10. In the decision dated 8th November, 2019 the learned Judge was alive to the factors that required consideration in the exercise of her discretion. That is manifest from impugned ruling where the learned Judge stated:
“In order for the applicant to succeed on his application, he has to demonstrate that on the basis of the supportive facts relied upon in support of his application, he has satisfied the threshold for granting relief under Rule 4 CAR procedures with regard to the following factors:
(a) The length of delay.
(b) The reasons for the delay.
(c) Chances of the appeal succeeding.
(d) Degree of prejudice to the respondent if the application were to be allowed.
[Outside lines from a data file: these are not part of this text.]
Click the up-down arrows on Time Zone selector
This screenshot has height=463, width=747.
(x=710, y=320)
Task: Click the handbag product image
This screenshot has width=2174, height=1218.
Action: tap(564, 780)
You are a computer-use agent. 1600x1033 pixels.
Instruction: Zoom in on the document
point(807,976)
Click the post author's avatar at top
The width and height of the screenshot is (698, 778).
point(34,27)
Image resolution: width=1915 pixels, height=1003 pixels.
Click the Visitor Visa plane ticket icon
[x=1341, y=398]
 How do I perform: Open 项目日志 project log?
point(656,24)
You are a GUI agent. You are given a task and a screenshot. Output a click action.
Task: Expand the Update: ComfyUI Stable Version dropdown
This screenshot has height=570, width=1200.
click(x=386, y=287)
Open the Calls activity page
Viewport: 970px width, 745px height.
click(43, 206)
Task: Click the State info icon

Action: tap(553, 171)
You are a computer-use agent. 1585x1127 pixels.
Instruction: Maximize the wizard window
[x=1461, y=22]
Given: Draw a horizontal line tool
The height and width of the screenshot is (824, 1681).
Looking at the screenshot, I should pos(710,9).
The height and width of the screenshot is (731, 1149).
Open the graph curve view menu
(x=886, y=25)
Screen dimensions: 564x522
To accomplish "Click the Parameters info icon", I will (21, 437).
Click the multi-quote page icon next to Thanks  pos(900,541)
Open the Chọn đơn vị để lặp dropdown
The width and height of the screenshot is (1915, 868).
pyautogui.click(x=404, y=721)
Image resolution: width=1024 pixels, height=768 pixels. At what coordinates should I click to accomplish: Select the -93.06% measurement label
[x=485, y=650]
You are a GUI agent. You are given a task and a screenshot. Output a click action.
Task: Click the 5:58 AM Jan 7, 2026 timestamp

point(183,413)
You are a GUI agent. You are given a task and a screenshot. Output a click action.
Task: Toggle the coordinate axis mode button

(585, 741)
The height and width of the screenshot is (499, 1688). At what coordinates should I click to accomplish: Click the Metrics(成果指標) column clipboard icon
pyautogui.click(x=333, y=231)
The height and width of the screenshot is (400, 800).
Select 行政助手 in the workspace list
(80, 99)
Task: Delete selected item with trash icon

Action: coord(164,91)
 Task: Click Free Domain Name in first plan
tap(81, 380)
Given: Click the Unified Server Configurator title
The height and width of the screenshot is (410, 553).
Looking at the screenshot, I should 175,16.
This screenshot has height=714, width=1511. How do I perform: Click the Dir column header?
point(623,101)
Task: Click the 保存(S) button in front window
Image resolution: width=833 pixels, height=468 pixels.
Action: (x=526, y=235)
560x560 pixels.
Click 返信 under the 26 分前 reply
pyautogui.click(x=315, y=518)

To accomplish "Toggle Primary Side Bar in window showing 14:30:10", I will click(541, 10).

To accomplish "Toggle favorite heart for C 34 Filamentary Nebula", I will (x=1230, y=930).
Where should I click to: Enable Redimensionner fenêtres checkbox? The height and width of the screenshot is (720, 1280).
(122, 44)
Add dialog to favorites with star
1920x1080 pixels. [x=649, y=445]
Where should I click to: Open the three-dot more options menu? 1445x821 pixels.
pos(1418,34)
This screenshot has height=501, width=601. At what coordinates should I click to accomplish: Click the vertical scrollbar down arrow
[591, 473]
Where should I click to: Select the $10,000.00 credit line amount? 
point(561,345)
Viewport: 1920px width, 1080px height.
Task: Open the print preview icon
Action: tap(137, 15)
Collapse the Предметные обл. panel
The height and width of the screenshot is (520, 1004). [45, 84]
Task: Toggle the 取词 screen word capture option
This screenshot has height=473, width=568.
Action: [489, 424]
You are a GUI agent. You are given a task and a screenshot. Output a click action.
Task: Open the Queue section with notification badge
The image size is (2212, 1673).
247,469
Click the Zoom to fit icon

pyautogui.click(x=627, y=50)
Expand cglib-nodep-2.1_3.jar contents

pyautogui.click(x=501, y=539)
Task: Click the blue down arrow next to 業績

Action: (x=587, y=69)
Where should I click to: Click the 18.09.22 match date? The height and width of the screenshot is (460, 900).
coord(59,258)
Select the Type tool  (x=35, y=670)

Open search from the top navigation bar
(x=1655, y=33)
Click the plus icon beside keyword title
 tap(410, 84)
(e) Any other relevant factors.”
11. The learned Judge interrogated each of the factors above. Though the Judge did agree that the intended appeal was arguable, she found, on the evidence presented, that the applicant had failed to give a reasonable explanation for his inaction for a period of 8 years, 6 months and nineteen days within which the applicant had failed to seek the court’s intervention and initiate the appellate process. On the degree of prejudice to the respondent, the learned Judge noted that it was uncontroverted that after the order issued on 23rd November, 2010, the suit property had been passed to 3rd parties who were not parties to the application subject of the present ruling. The Judge concluded that though the right of appeal is constitutionally entrenched, it has to be exercised in accordance with laid down procedures including being timeously initiated. The learned Judge stated that in default of timeous initiation, the onus was upon the party in default to meet the threshold for the exercise of the court’s discretion to extend time, and the applicant herein had failed to do so.
12. From the foregoing, we find that the learned single Judge took into account all the relevant factors in granting the relief sought under Rule 4, in particular, the length of the delay and the reasons therefor. The delay was inordinate and the applicant was unable to offer a plausible explanation for it. We are therefore not persuaded that in disallowing the application for extension of time the learned single Judge took into account matters he/she ought not to have or that she failed to take into account matters he/she should have taken into account so as to justify our interference with her discretion. We reject the invitation to go in that direction.
13. The reference has no merit and it is dismissed with costs.
Dated and delivered at Nairobi this 7thday of August, 2020.
M. WARSAME
....................................
JUDGE OF APPEAL
P. KIAGE
....................................
JUDGE OF APPEAL
S. OLE KANTAI
..................................
JUDGE OF APPEAL
I certify that this is a true copy of the original.